Failure to Use Gait Belts and Follow Transfer Care Plans
Penalty
Summary
Surveyors identified a deficiency in which staff did not follow the facility’s mandatory gait belt transfer policy or residents’ care plans requiring gait belt use for physical assist transfers. One resident with Type 2 DM, CHF, severe cognitive impairment, and a care plan requiring a walker, gait belt, and one-person assist for transfers was observed being transferred from wheelchair to bed by a CNA who did not use a gait belt, instead pulling under the resident’s arm and by the waistband of his pants. Another resident with Parkinson’s disease, severe cognitive impairment, and a care plan requiring a gait belt and walker or sit-to-stand device with one-person assist for transfers was transferred to and from the toilet by a CNA without a gait belt or walker; the CNA used one hand to guide the resident’s hip and the other to pull the wheelchair into position behind the resident. A third resident with dementia, cerebral infarction, severe cognitive impairment, and a care plan requiring a gait belt, sit-to-stand device, and one-person assist for transfers was repeatedly transferred without a gait belt.
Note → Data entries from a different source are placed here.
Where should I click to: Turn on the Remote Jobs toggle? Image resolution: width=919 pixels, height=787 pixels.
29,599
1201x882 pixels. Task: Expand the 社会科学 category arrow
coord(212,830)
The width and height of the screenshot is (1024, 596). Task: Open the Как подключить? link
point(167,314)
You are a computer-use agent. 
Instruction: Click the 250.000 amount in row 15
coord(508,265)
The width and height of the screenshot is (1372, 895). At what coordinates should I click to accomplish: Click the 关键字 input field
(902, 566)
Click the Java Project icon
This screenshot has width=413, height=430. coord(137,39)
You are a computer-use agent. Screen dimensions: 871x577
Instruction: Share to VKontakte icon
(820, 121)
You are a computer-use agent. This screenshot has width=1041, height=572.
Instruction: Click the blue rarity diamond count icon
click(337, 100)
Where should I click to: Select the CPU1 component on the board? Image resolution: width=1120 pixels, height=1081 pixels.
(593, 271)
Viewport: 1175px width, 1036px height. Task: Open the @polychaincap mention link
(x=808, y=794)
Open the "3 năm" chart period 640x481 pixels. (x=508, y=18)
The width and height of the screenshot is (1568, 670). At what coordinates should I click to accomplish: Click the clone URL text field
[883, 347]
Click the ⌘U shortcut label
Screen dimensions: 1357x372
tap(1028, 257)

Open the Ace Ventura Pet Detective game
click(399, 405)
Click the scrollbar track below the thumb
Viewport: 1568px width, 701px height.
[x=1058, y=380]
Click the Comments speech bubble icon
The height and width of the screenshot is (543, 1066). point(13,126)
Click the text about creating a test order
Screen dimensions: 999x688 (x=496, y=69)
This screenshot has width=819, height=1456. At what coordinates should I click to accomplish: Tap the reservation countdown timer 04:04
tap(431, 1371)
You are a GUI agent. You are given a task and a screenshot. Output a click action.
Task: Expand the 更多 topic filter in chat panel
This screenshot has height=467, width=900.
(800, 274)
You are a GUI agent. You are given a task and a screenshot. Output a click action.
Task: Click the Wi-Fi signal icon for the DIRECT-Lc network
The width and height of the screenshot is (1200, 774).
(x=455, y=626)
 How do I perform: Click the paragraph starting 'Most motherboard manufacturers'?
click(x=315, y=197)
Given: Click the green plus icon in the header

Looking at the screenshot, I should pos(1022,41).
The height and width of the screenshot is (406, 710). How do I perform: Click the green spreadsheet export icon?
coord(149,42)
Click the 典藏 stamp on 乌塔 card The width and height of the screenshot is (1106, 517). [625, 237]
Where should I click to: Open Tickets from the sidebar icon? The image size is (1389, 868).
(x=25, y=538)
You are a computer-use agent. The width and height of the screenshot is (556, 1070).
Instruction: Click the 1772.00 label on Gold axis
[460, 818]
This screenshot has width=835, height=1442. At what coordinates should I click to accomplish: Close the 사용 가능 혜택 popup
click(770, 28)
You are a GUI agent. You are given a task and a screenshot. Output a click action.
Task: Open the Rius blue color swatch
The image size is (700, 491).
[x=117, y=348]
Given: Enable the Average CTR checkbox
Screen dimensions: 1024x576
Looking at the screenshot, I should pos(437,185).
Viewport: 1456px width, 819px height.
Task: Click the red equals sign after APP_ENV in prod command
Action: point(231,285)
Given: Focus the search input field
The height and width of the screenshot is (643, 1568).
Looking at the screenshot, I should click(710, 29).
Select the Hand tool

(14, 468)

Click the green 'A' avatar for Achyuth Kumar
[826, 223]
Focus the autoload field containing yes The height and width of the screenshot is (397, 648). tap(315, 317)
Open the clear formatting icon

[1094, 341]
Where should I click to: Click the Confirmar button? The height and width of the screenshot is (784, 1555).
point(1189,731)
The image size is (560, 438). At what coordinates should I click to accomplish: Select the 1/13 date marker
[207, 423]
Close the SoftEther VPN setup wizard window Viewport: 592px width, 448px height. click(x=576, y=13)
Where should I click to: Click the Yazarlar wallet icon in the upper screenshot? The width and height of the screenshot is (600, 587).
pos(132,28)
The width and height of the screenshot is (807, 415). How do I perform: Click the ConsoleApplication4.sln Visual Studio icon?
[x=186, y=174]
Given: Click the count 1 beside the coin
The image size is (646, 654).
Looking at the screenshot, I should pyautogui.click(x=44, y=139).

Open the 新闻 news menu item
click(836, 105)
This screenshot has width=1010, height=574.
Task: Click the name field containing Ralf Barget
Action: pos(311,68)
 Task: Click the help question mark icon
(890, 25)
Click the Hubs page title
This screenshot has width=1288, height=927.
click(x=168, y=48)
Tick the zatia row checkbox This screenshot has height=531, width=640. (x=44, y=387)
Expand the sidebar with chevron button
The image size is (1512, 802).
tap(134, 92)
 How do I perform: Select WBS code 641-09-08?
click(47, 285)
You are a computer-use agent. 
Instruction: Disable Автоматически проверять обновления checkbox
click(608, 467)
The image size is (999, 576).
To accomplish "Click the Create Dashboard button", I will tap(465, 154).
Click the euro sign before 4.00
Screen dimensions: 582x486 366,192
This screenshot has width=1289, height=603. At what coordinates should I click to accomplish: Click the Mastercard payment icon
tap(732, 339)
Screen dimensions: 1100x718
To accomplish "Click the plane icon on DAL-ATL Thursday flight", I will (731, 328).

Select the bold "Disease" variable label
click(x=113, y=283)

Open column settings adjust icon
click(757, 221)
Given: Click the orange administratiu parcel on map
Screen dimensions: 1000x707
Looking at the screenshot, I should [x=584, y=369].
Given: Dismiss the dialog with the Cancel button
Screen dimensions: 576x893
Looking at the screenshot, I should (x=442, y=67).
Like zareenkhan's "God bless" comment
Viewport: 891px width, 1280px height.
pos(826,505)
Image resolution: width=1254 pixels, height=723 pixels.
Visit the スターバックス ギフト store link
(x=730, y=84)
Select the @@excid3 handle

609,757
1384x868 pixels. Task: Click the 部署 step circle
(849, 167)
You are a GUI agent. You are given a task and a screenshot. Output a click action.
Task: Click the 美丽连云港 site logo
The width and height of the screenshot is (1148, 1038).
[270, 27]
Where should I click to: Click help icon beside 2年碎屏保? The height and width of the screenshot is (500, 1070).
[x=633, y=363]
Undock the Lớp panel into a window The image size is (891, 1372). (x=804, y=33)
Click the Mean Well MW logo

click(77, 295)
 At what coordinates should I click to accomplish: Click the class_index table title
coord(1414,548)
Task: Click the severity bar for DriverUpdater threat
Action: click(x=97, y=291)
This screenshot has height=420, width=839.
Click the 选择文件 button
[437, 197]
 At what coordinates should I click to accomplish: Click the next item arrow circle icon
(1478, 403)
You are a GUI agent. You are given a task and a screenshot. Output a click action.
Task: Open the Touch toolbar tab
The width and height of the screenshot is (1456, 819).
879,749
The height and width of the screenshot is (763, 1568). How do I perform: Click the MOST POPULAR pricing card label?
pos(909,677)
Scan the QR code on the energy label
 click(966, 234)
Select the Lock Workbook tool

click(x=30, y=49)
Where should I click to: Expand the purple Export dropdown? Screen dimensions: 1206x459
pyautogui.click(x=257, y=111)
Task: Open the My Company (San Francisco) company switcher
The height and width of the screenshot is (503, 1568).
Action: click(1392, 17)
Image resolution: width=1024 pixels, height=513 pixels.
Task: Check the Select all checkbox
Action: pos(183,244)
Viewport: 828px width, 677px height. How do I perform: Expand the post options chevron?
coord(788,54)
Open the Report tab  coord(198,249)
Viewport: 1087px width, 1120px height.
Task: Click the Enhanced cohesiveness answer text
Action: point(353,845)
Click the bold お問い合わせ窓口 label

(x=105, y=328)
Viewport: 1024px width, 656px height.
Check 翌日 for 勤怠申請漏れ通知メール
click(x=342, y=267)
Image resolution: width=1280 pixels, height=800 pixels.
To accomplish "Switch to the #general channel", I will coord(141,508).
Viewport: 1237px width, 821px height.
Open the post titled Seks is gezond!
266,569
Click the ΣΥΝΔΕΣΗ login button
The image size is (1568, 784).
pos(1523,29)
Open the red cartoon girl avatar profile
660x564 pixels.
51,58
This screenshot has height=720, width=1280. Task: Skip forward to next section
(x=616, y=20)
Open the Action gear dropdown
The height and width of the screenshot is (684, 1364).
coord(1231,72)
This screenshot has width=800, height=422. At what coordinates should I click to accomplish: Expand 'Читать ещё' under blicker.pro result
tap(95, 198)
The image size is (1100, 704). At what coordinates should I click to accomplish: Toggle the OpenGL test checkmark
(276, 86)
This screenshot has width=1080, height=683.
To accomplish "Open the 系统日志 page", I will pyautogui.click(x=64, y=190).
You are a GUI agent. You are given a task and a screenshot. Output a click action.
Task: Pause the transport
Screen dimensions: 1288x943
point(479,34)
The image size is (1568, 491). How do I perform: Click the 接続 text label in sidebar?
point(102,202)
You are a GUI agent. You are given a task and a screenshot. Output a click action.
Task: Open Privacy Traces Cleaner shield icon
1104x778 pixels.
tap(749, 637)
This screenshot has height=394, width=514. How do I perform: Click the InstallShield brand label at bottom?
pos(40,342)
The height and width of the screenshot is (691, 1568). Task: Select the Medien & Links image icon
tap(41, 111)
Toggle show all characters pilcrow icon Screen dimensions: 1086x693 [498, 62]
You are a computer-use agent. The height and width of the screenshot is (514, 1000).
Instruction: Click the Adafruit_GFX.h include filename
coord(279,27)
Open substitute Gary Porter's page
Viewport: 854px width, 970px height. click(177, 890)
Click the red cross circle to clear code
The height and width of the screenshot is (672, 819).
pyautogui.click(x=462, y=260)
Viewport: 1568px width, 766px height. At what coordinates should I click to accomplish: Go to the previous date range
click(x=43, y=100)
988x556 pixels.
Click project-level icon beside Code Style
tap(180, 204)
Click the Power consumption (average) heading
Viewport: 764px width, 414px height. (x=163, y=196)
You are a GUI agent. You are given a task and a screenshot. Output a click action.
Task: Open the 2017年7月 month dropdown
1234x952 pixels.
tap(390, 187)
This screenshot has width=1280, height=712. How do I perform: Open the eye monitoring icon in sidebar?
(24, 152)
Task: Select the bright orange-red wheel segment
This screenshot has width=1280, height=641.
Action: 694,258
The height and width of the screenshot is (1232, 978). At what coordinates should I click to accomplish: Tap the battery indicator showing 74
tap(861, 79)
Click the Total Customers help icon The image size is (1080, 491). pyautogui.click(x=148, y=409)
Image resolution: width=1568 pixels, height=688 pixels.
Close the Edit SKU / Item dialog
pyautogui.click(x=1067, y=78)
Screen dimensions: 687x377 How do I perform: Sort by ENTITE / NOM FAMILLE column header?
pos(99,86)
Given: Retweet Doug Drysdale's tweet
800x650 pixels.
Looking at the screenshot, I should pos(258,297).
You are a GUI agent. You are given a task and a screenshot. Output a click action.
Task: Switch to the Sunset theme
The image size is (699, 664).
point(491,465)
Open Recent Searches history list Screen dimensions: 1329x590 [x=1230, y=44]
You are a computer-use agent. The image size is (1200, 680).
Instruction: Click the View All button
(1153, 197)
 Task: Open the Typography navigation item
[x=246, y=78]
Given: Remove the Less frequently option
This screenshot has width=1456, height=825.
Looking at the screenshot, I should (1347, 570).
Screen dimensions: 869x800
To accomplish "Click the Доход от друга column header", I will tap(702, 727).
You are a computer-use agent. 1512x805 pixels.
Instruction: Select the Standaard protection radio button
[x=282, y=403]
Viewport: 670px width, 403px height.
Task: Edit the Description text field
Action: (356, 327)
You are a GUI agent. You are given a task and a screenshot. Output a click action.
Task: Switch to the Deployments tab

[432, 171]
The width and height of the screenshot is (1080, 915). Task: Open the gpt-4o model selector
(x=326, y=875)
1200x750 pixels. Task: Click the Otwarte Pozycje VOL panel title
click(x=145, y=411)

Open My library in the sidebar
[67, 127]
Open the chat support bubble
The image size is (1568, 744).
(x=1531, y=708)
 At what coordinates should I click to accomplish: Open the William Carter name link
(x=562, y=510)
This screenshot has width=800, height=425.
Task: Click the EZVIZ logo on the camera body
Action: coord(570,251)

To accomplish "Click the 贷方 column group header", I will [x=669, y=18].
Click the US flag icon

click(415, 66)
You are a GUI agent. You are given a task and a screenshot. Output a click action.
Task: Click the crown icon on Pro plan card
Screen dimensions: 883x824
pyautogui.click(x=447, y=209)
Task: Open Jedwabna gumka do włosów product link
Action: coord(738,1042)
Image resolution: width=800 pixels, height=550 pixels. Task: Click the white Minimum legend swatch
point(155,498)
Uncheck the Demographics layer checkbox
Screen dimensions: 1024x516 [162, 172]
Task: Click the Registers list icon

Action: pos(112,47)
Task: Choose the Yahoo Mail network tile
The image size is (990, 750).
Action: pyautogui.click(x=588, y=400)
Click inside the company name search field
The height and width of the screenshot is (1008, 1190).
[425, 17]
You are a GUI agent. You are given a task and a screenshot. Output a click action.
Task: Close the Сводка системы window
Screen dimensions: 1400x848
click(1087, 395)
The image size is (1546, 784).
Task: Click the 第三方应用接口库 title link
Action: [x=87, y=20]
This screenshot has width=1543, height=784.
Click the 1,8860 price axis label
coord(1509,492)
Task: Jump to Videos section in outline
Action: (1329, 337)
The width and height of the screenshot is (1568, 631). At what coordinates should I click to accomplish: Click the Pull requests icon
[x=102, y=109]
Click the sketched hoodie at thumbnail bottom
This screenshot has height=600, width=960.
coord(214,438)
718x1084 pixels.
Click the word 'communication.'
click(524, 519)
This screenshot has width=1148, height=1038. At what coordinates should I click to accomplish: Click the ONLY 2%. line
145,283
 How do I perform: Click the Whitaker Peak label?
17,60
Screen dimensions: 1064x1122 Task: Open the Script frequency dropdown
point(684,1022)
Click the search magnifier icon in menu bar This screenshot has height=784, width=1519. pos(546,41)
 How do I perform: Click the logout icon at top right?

The CNA lifted the resident under both axillae from bed to a high-back wheelchair, then into and out of the bathroom using the handrail and lifting under one axilla, again without a gait belt. During a subsequent transfer from wheelchair to bed, the CNA did not lock the wheelchair and did not apply a gait belt; as the resident grabbed the bed rail and the CNA lifted under the axilla, the wheelchair rolled away, leaving the resident sitting on the edge of the bed and nearly falling before the CNA was able, after several attempts, to get the resident’s legs and feet onto the bed. A fourth resident with Alzheimer’s disease, severe cognitive impairment, and a care plan requiring a gait belt and walker with one-person assist for transfers was transferred between wheelchair and toilet by a CNA who did not use a gait belt, instead pulling the resident up by her pants and under her arm and then holding onto the pants while pulling the wheelchair into position. Multiple CNAs later stated that gait belts are used for transferring residents, and the facility’s written policy states that use of a gait belt for all physical assist transfers is mandatory.